O Brasil possui um sistema público de vacinação reconhecido mundialmente, o PNI. No entanto, o país luta para alcançar altos níveis de cobertura de diferentes vacinas, como contra a poliomielite. Isso é uma particularidade do Brasil ou outros países também enfrentam o desafio de vacinar massivamente a população? Esse é um problema muito comum. Existem problemas logísticos em um país muito grande como o Brasil, principalmente para atingir as populações mais remotas e vulneráveis.

Tão importante quanto, há uma grande quantidade de desinformação, o que significa que algumas pessoas estão relutantes em ser vacinadas. Isso é extremamente prejudicial para si e para os outros.

O Brasil, com a floresta amazônica, é peça central no controle das mudanças climáticas, mas vem registrando altos índices de desmatamento. Como isso representa um problema para a saúde global?
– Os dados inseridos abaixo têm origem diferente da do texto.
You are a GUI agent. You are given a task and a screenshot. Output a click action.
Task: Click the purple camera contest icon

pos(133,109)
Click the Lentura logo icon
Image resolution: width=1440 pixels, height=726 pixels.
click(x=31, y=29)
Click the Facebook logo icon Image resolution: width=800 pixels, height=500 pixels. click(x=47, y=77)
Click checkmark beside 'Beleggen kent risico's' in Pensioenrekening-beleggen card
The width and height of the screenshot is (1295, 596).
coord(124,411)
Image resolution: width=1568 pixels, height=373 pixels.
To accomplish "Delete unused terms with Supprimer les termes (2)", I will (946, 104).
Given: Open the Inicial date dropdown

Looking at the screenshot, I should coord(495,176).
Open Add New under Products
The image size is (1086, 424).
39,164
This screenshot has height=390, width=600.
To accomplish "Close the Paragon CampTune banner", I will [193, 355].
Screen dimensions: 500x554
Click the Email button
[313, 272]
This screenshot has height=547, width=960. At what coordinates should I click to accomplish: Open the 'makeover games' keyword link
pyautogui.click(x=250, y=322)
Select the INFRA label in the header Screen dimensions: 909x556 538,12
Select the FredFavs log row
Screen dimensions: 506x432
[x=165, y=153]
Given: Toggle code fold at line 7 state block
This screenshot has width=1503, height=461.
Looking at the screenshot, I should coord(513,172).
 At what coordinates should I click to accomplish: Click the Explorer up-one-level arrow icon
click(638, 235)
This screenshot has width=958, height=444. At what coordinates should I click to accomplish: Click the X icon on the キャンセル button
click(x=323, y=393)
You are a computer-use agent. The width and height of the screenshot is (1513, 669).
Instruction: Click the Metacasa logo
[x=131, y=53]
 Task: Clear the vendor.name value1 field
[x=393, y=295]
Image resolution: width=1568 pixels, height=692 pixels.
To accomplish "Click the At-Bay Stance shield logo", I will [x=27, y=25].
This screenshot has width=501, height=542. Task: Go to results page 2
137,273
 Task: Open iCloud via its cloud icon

Esse é um enorme problema. As mudanças climáticas afetam nossa saúde global de várias maneiras diferentes –desde a mudança dos padrões de doenças até a perda de terras agrícolas, escassez de água, migração humana em massa, aumento do nível do mar e danos econômicos. O Brasil tem um papel fundamental para ajudar a mitigar os danos.


Raio-X

Lorde Nigel Crisp, 70

Formado em filosofia pela Universidade de Cambridge, Lorde Nigel Crisp é um membro independente da Câmara dos Lordes, no Parlamento do Reino Unido, onde co-preside o Grupo Parlamentar de Todos os Partidos sobre Saúde Global. Ele também co-preside a campanha Nursing Now, que busca melhorar a prática de enfermagem de forma global. Antes disso, foi diretor executivo do NHS britânico e secretário permanente do Departamento de Saúde do Reino Unido.